# Fido vs. Rogers



## Oakbridge (Mar 8, 2005)

I'm currently a Rogers customer, no commitment (i.e. didn't sign a contract) using an unlocked 1st generation iPhone with no data plan on it. 

I have the following: 

- 350/Unlimited Eve/Weekend Plan 
- $40.00 with 6PM Early Eve. Calling Option & 350 Wkday / Unltd. Eve/Wkend

- an $11 dollar Value Package which includes 125 sent text messages, call display with name display, enhanced voice mail, something called 'Who Called' and something called 'Mobile Backup'

- I've also got a US Roaming package 

Now the local Wireless Wave store has Fido iPhones in the 16 Gb size available right now. What is the difference between being a Rogers customer and a Fido customer? I know about the per second billing that Fido has, but what else is there?

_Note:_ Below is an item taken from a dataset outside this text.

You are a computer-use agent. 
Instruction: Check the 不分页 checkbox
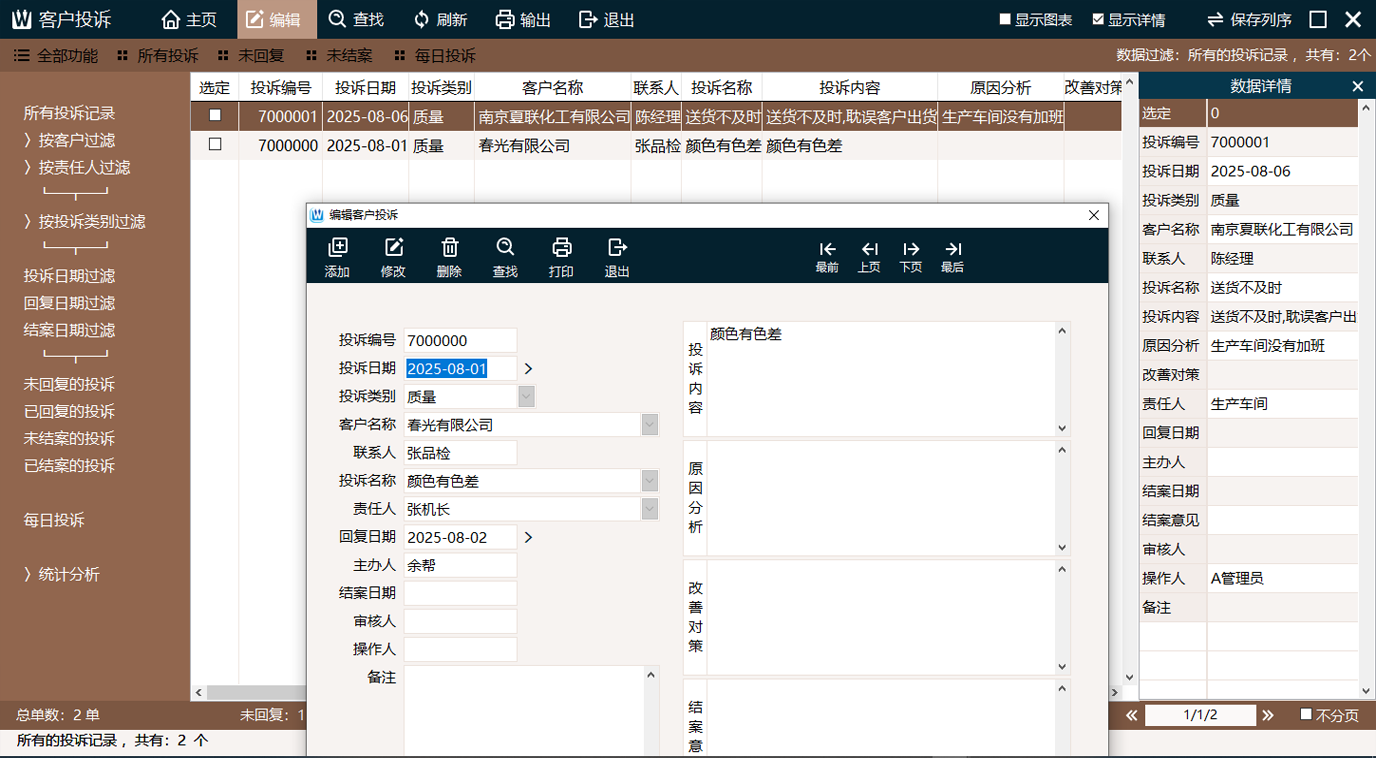(x=1306, y=714)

I'll pick up an iPhone tomorrow if Fido will work for me, otherwise I'll wait until I get back from a trip to the states this week and pick up a 16 Gb from Rogers when they have more stock. 

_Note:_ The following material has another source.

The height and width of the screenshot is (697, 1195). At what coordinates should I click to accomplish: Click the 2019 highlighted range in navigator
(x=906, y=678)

I've tried talking to Rogers reps and they couldn't really give me a reason for the difference. She did say something about whether my SIM card will work in a Fido phone but won't I get a new SIM card anyway that they can just put my existing number on?


----------



## ruffdeezy (Mar 17, 2008)

Yep you can switch over no problem, you will have to pick a new plan and you will be able to get the $30 - 6gb plan. You will sign a 3 yr contract and get a new sim. It wont take long to port your #. Fido is better with per second billing and earlier evenings.


----------



## Northbound (Jul 10, 2008)

Is there any difference between the 3G coverage for Fido and Rogers? Or do they use the same towers? I know Rogers standard GSM voice coverage is better than Fido's but I don't know about their 3G data coverage.


----------



## Oakbridge (Mar 8, 2005)

What is this 'Expanded Network' I see listed on the Fido website for an extra $5 per month?


----------



## G-Mo (Sep 26, 2007)

Oakbridge said:


> What is this 'Expanded Network' I see listed on the Fido website for an extra $5 per month?


Apparently it is to use the Rogers network as well as the Fido network... I don't pay for it, maybe it is included with CityFido, but I get the exact same coverage as Rogers users (even in remote locations across the country)...


----------



## Northbound (Jul 10, 2008)

Oakbridge said:


> What is this 'Expanded Network' I see listed on the Fido website for an extra $5 per month?


That's what I was referring to before - Rogers has more cell towers. As a Fido customer, you have to pay extra to access those towers. Or you can get a plan that includes the expanded network. This is mostly useful if you frequently travel outside of metropolitan areas. Inside major cities, FIdo coverage is perfectly adequate.

The thing I don't know is if their 3G coverage is different at all. Hopefully someone has some insight.


----------



## marct (Aug 16, 2005)

Ah I would do anything for per second billing. Fido doesn't have My5 though right? They don't have many plans on their site.


----------



## Drizzx (Jun 30, 2008)

marct said:


> Ah I would do anything for per second billing. Fido doesn't have My5 though right? They don't have many plans on their site.


Honestly, the best thing to do is go down to your local Fido store. The plans they don't advertise that are generally available are much better than anything they advertise.

The expanded network is not likely to be a problem for most city dwellers. Its when you get off those major Fido corridors and start hitting Rogers towers that it becomes worth while.

Without looking to verify its $0.25 a minute when on Rogers towers without the package or 20 minutes per month. This is air time only as data is always local in Canada. If after looking at the tower maps you are on a Fido fringe area or think you will use anywhere near 20 minutes a month I'd definitely consider the $5.00 package.


----------